Senescence-dependent MutS alpha dysfunction attenuates mismatch repair.

DNA damage and mutations in the genome increase with age. To determine the potential mechanisms of senescence-dependent increases in genomic instability, we analyzed DNA mismatch repair (MMR) efficiency in young and senescent human colonic fibroblast and human embryonic lung fibroblast. It was found that MMR activity is significantly reduced in senescent cells. Western blot and immunohistochemistry analysis revealed that hMSH2 and MSH6 protein (MutS alpha complex), which is a known key component in the MMR pathway, is markedly down-regulated in senescent cells. Moreover, the addition of purified MutS alpha to extracts from senescent cells led to the restoration of MMR activity. Semiquantitative reverse transcription-PCR analysis exhibited that MSH2 mRNA level is reduced in senescent cells. In addition, a decrease in E2F transcriptional activity in senescent cells was found to be crucial for MSH2 suppression.
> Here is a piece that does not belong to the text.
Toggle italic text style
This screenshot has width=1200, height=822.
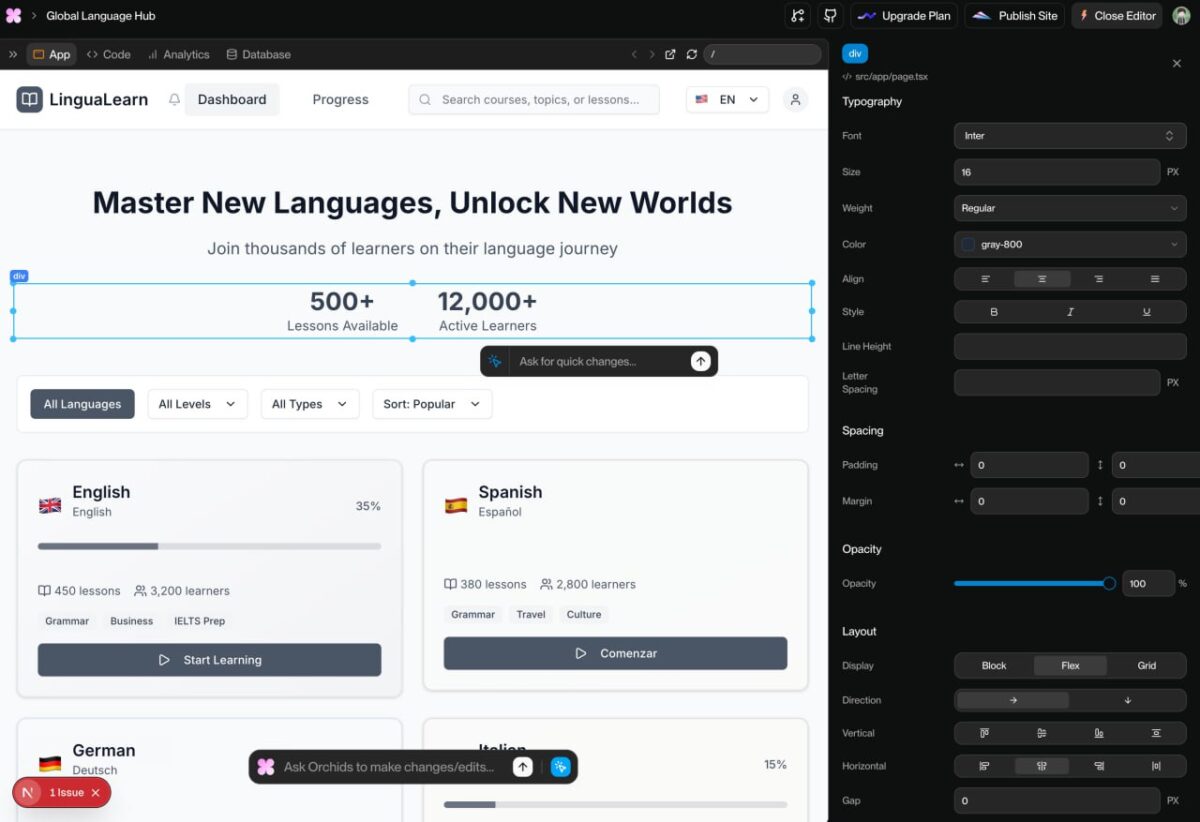pos(1070,312)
E2F1 small interfering RNA expression reduced hMSH2 expression and MMR activity in young human primary fibroblast cells. Importantly, expression of E2F1 in quiescent cells restored the MSH2 expression as well as MMR activity, whereas E2F1-infected senescent cells exhibited no restoration of MSH2 expression and MMR activity. These results indicate that the suppression of E2F1 transcriptional activity in senescent cells lead to stable repression of MSH2, followed by a induction of MutS alpha dysfunction, which results in a reduced cellular MMR capacity in senescent cells.